[Data shown — start]
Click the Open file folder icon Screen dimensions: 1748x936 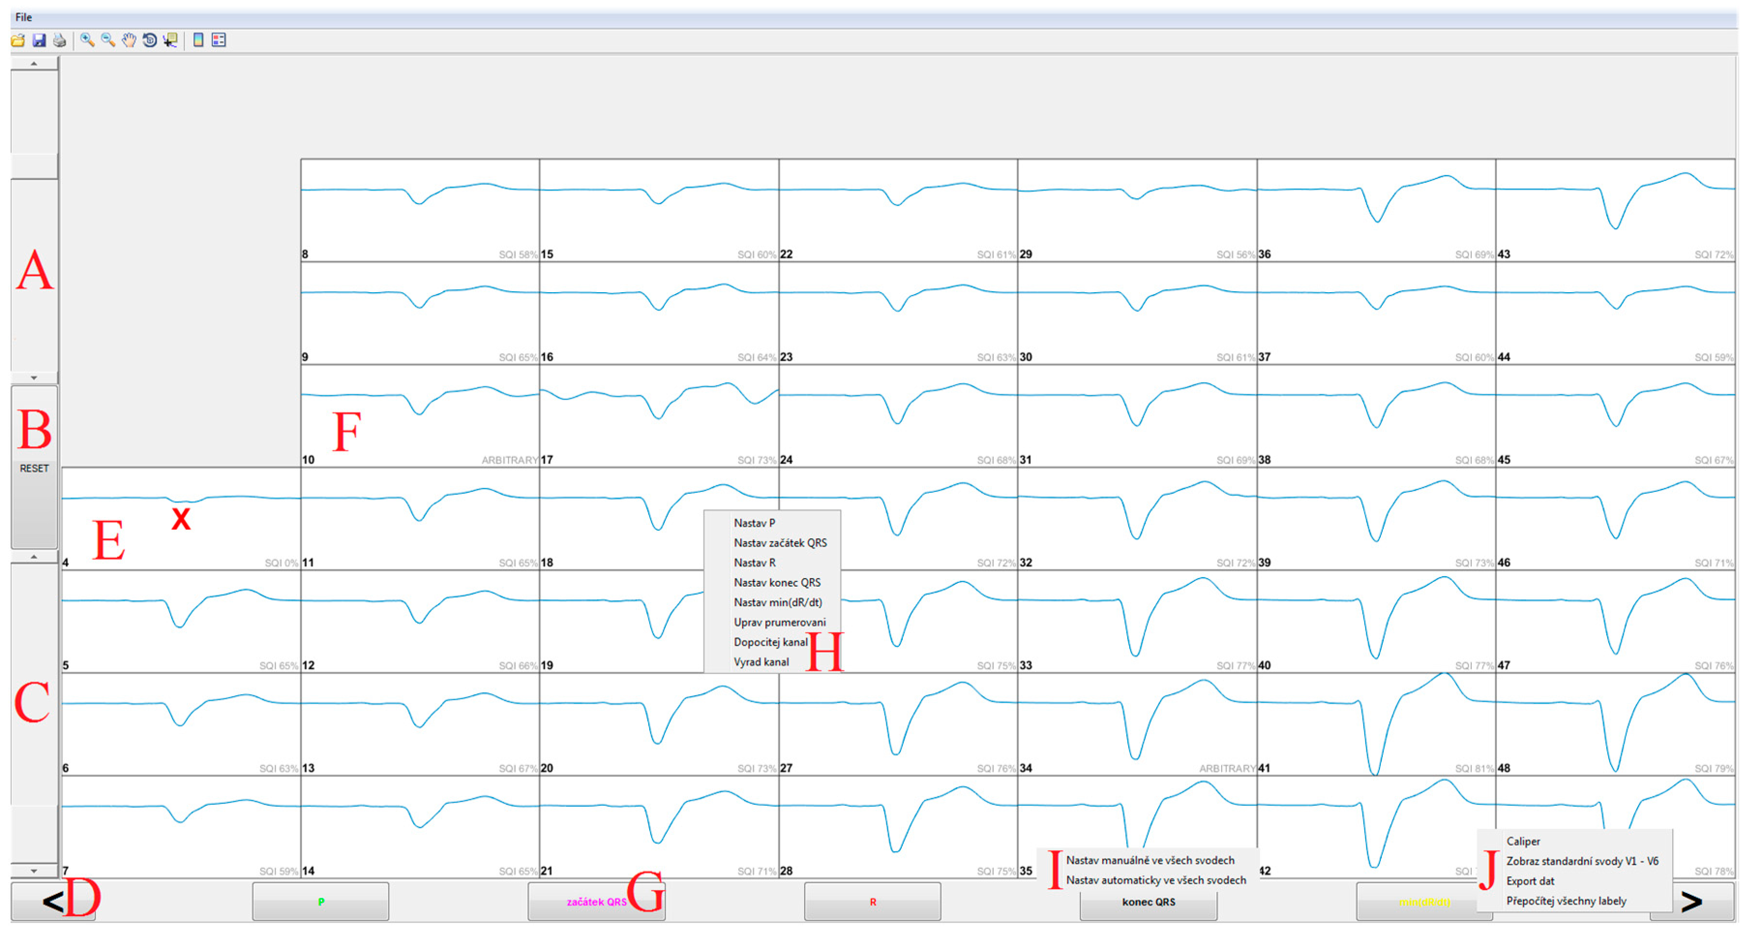click(18, 41)
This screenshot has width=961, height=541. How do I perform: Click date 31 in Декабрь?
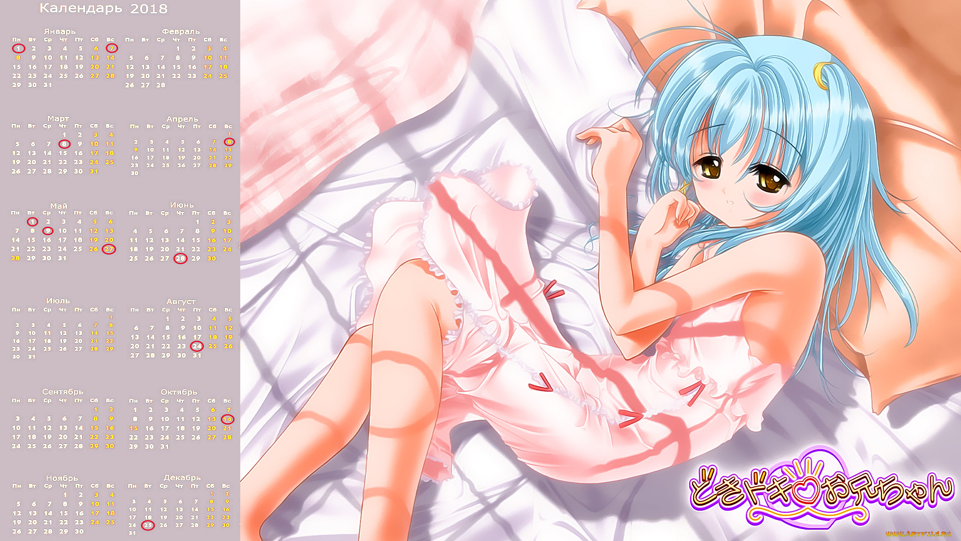pos(132,533)
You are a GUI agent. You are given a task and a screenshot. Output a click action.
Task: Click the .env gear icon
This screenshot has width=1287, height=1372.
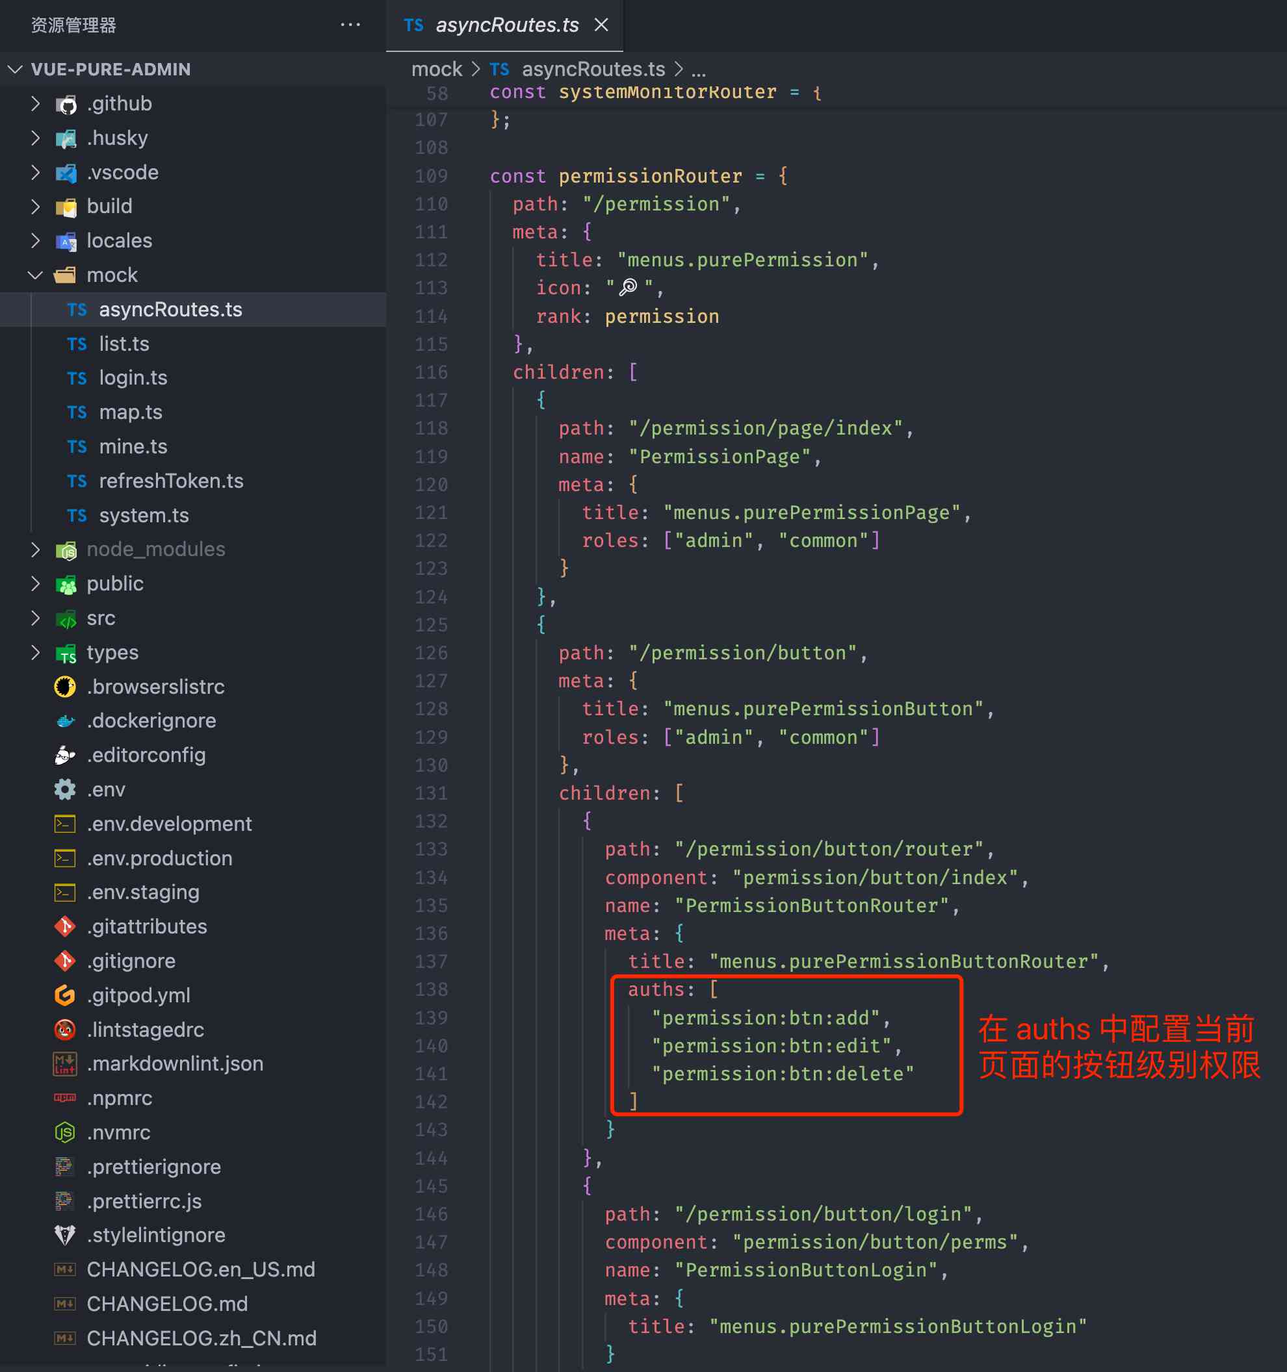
[Data shown — finish]
What to produce: Once the line with "This screenshot has width=961, height=541." is found, output it and every line after it through the end of the listing, exactly, without pictures.

Finished task:
This screenshot has width=961, height=541. How do I perform: Click date 31 in Декабрь?
pos(132,533)
You are a GUI agent. You are given a task and a screenshot. Output a click action.
Task: Click the .env gear icon
This screenshot has width=1287, height=1372.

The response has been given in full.